#### Exercise requirements:
Below this line is the material. Write out only its lines from the one containing "You are a computer-use" through the one containing "Instruction: Collapse the", both kept, exactly.
BEGIN Record set
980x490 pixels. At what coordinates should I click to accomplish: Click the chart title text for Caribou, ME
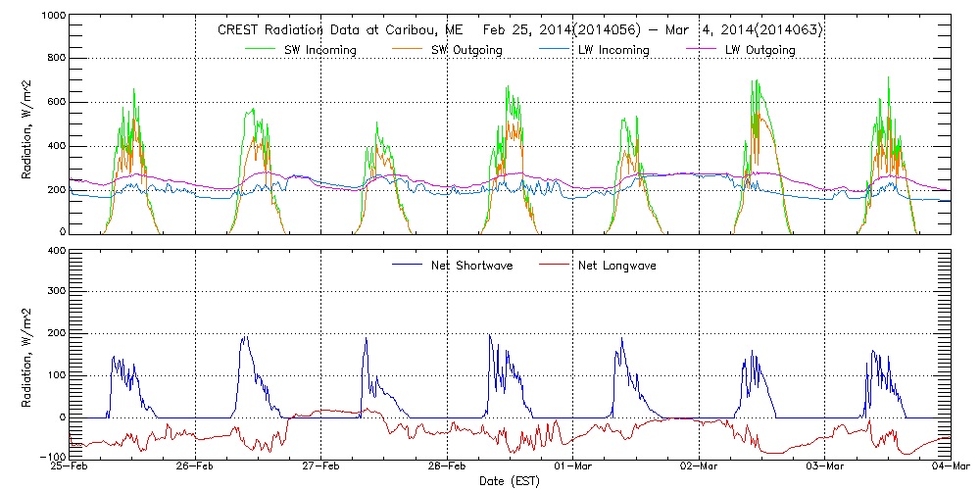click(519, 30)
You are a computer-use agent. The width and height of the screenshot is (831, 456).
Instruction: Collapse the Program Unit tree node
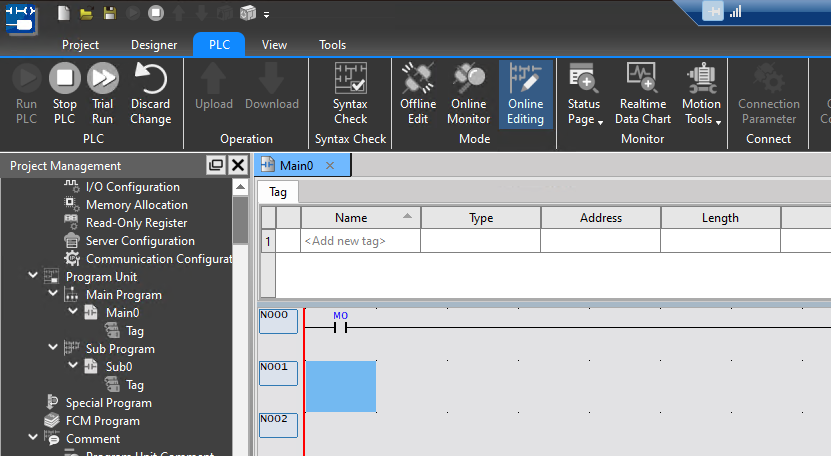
END Record set
BEGIN Record set
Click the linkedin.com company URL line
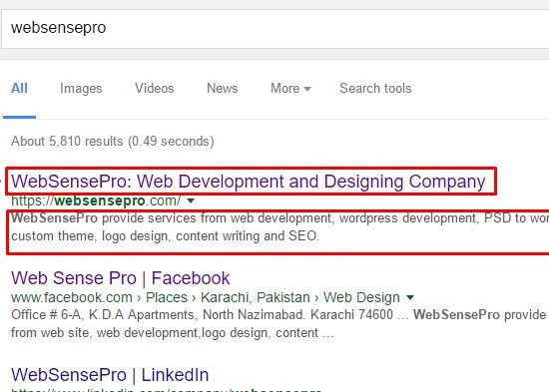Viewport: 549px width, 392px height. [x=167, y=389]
END Record set
#### Reply:
You are a computer-use agent. The width and height of the screenshot is (831, 456).
Instruction: Collapse the Program Unit tree node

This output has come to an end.